Webinar: “A timely confluence: the backstory of Moderna’s COVID-19 vaccine” by Melissa Moore, February 10, 2021, 4:00– 5:00pm EST

More information and required registration are available here.

 

Dr. Melissa Moore, chief scientific officer at Moderna Therapeutics, will be hosted for a virtual seminar on February 10, 2021, 4:00– 5:00pm EST by the University of Michigan Center for RNA Biomedicine as part of the worldwide RNA Collaborative Seminar Series. The title of her talk is: “A timely confluence: the backstory of Moderna’s COVID-19 vaccine.” This event is free and open to the public.

Under Moore’s scientific leadership, Moderna Therapeutics developed one of the two mRNA-based vaccines authorized for use in the US. According to the CDC website: “mRNA vaccines are a new type of vaccine to protect against infectious diseases. To trigger an immune response, many vaccines put a weakened or inactivated germ into our bodies. Not mRNA vaccines. Instead, they teach our cells how to make a protein—or even just a piece of a protein—that triggers an immune response inside our bodies. That immune response, which produces antibodies, is what protects us from getting infected if the real virus enters our bodies.”

Researchers have been studying and working with mRNA vaccines for decades, in particular for flu, Zika, rabies, and cytomegalovirus (CMV). Interest has grown in these vaccines because they can be developed in a laboratory using readily available sequence information and biological materials.

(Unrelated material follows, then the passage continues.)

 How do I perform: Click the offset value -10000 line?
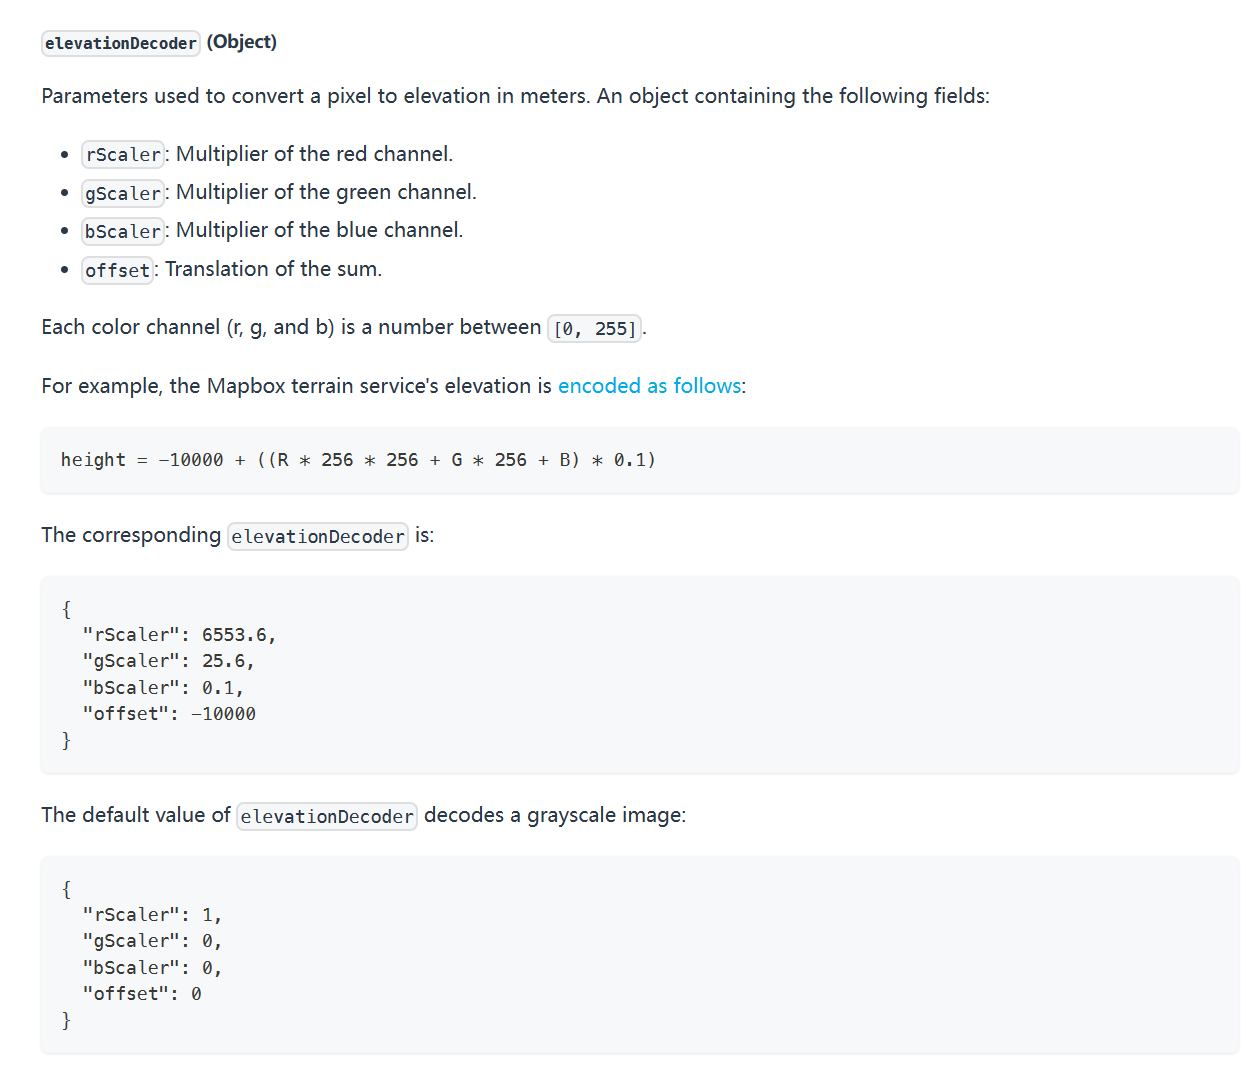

This means the development process can be quickly standardized and scaled up, making vaccine development faster than traditional methods of making vaccines, as demonstrated with the COVID-19 vaccines.

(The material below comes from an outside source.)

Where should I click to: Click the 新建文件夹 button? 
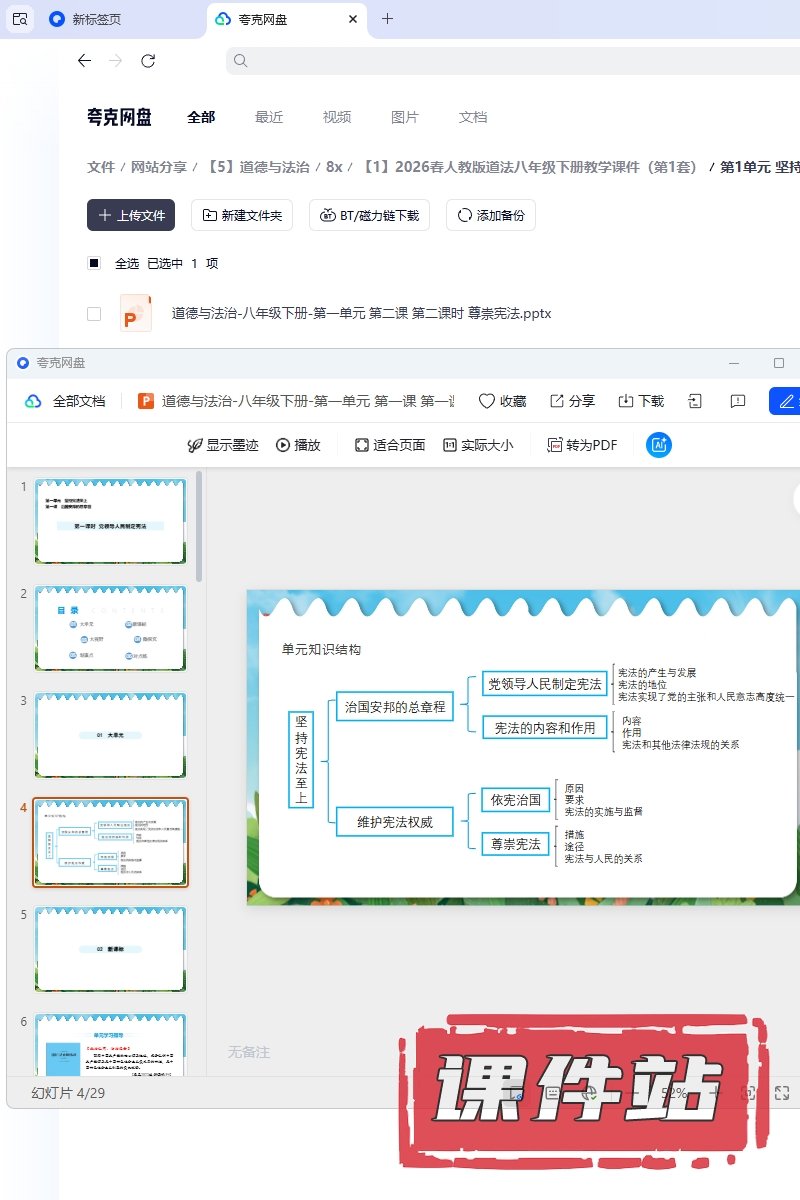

At Moderna Therapeutics, Moore directs research into novel delivery mechanisms for therapeutic mRNAs and how to bring this technology to the clinic. Her involvement was instrumental for the success of the COVID-19 vaccine.

Moore’s previous research at U-Mass Medical School and Howard Hughes Medical Institute encompassed a broad array of topics related to the role of RNA and RNA-protein (RNP) complexes in gene expression. She is particularly known for her mechanistic and structural analyses of spliceosomes and mRNPs, co-discovery of the exon junction complex (EJC), and studies of intracellular RNA transport and quality control pathways. She was also instrumental in developing multiple enabling technologies for the field, including methods for introducing site-specific modifications into long RNA molecules and single molecule methods for observing the dynamics of RNP complex assembly and disassembly.

Moore is the recipient of the prestigious 2021 Lifetime Achievement in Science Award from The RNA Society.

This event is organized by the University of Michigan Center for RNA Biomedicine within the RNA Collaborative Seminar Series. 20 RNA research centers and institutions, worldwide, have joined the RNA Collaborative since its launch in April 2020, at the initiative of the U-M Center for RNA Biomedicine. The Collaborative is supported by The RNA Society.